Entries taken from a dataset
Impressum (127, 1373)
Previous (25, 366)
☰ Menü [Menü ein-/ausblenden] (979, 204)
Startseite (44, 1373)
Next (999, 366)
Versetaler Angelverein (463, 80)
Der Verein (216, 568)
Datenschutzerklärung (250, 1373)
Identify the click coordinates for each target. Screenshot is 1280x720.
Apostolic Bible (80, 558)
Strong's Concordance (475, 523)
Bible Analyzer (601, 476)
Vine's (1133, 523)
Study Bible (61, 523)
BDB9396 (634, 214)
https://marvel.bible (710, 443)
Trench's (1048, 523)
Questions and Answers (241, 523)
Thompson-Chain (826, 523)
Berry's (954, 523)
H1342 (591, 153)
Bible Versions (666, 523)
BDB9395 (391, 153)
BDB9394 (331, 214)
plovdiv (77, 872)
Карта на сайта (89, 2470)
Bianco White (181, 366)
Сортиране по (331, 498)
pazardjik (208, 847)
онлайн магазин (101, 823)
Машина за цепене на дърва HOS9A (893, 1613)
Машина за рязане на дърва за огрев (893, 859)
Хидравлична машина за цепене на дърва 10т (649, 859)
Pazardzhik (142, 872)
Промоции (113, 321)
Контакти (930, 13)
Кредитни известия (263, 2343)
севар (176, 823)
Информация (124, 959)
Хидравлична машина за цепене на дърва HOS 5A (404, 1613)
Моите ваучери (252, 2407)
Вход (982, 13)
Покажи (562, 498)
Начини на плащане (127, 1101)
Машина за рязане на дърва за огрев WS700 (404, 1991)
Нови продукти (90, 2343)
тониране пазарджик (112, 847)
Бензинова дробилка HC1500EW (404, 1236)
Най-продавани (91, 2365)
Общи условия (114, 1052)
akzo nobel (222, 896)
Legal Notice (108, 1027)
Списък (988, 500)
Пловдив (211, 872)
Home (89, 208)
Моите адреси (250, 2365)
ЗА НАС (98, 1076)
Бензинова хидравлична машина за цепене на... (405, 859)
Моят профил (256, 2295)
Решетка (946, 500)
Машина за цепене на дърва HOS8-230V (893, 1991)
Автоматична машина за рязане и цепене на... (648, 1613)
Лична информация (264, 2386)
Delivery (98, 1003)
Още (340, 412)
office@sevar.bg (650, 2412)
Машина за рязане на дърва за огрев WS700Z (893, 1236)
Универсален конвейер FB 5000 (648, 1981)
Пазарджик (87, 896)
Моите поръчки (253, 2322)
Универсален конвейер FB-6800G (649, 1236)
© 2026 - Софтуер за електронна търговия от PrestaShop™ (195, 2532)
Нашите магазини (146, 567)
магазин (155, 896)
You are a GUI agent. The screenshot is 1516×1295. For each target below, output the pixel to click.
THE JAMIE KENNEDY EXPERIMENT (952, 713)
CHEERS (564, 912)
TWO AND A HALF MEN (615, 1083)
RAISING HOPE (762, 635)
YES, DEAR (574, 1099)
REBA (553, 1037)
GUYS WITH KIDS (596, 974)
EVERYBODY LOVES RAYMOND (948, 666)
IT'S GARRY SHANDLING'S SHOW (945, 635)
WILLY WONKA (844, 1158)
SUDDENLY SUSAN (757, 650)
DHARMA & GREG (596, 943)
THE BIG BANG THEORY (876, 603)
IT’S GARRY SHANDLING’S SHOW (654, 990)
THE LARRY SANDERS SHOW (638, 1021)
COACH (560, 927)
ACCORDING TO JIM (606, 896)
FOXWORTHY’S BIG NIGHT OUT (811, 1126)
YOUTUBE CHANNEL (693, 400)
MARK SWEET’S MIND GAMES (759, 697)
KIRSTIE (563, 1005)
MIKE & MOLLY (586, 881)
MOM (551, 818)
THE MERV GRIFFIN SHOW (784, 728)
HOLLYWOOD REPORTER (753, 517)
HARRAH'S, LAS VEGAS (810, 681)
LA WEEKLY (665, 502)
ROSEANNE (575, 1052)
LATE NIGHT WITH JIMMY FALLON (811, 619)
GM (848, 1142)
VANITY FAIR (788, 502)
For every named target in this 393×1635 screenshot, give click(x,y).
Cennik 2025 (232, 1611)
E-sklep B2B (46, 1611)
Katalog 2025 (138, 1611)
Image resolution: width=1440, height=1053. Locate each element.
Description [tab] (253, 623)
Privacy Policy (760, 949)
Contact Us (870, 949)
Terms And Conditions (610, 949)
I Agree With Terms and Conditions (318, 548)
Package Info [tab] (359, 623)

Stated task: Reproduce every item above, line for line, without changing a single character.

Solution:
Impressum (127, 1373)
Previous (25, 366)
☰ Menü [Menü ein-/ausblenden] (979, 204)
Startseite (44, 1373)
Next (999, 366)
Versetaler Angelverein (463, 80)
Der Verein (216, 568)
Datenschutzerklärung (250, 1373)
Identify the click coordinates for each target. Screenshot is 1280x720.
Apostolic Bible (80, 558)
Strong's Concordance (475, 523)
Bible Analyzer (601, 476)
Vine's (1133, 523)
Study Bible (61, 523)
BDB9396 (634, 214)
https://marvel.bible (710, 443)
Trench's (1048, 523)
Questions and Answers (241, 523)
Thompson-Chain (826, 523)
Berry's (954, 523)
H1342 (591, 153)
Bible Versions (666, 523)
BDB9395 (391, 153)
BDB9394 (331, 214)
plovdiv (77, 872)
Карта на сайта (89, 2470)
Bianco White (181, 366)
Сортиране по (331, 498)
pazardjik (208, 847)
онлайн магазин (101, 823)
Машина за цепене на дърва HOS9A (893, 1613)
Машина за рязане на дърва за огрев (893, 859)
Хидравлична машина за цепене на дърва 10т (649, 859)
Pazardzhik (142, 872)
Промоции (113, 321)
Контакти (930, 13)
Кредитни известия (263, 2343)
севар (176, 823)
Информация (124, 959)
Хидравлична машина за цепене на дърва HOS 5A (404, 1613)
Моите ваучери (252, 2407)
Вход (982, 13)
Покажи (562, 498)
Начини на плащане (127, 1101)
Машина за рязане на дърва за огрев WS700 (404, 1991)
Нови продукти (90, 2343)
тониране пазарджик (112, 847)
Бензинова дробилка HC1500EW (404, 1236)
Най-продавани (91, 2365)
Общи условия (114, 1052)
akzo nobel (222, 896)
Legal Notice (108, 1027)
Списък (988, 500)
Пловдив (211, 872)
Home (89, 208)
Моите адреси (250, 2365)
ЗА НАС (98, 1076)
Бензинова хидравлична машина за цепене на... (405, 859)
Моят профил (256, 2295)
Решетка (946, 500)
Машина за цепене на дърва HOS8-230V (893, 1991)
Автоматична машина за рязане и цепене на... (648, 1613)
Лична информация (264, 2386)
Delivery (98, 1003)
Още (340, 412)
office@sevar.bg (650, 2412)
Машина за рязане на дърва за огрев WS700Z (893, 1236)
Универсален конвейер FB 5000 (648, 1981)
Пазарджик (87, 896)
Моите поръчки (253, 2322)
Универсален конвейер FB-6800G (649, 1236)
© 2026 - Софтуер за електронна търговия от PrestaShop™ (195, 2532)
Нашите магазини (146, 567)
магазин (155, 896)
You are a GUI agent. The screenshot is 1516×1295. For each target below, output the pixel to click.
THE JAMIE KENNEDY EXPERIMENT (952, 713)
CHEERS (564, 912)
TWO AND A HALF MEN (615, 1083)
RAISING HOPE (762, 635)
YES, DEAR (574, 1099)
REBA (553, 1037)
GUYS WITH KIDS (596, 974)
EVERYBODY LOVES RAYMOND (948, 666)
IT'S GARRY SHANDLING'S SHOW (945, 635)
WILLY WONKA (844, 1158)
SUDDENLY SUSAN (757, 650)
DHARMA & GREG (596, 943)
THE BIG BANG THEORY (876, 603)
IT’S GARRY SHANDLING’S SHOW (654, 990)
THE LARRY SANDERS SHOW (638, 1021)
COACH (560, 927)
ACCORDING TO JIM (606, 896)
FOXWORTHY’S BIG NIGHT OUT (811, 1126)
YOUTUBE CHANNEL (693, 400)
MARK SWEET’S MIND GAMES (759, 697)
KIRSTIE (563, 1005)
MIKE & MOLLY (586, 881)
MOM (551, 818)
THE MERV GRIFFIN SHOW (784, 728)
HOLLYWOOD REPORTER (753, 517)
HARRAH'S, LAS VEGAS (810, 681)
LA WEEKLY (665, 502)
ROSEANNE (575, 1052)
LATE NIGHT WITH JIMMY FALLON (811, 619)
GM (848, 1142)
VANITY FAIR (788, 502)
For every named target in this 393×1635 screenshot, give click(x,y).
Cennik 2025 (232, 1611)
E-sklep B2B (46, 1611)
Katalog 2025 (138, 1611)
Image resolution: width=1440, height=1053. Locate each element.
Description [tab] (253, 623)
Privacy Policy (760, 949)
Contact Us (870, 949)
Terms And Conditions (610, 949)
I Agree With Terms and Conditions (318, 548)
Package Info [tab] (359, 623)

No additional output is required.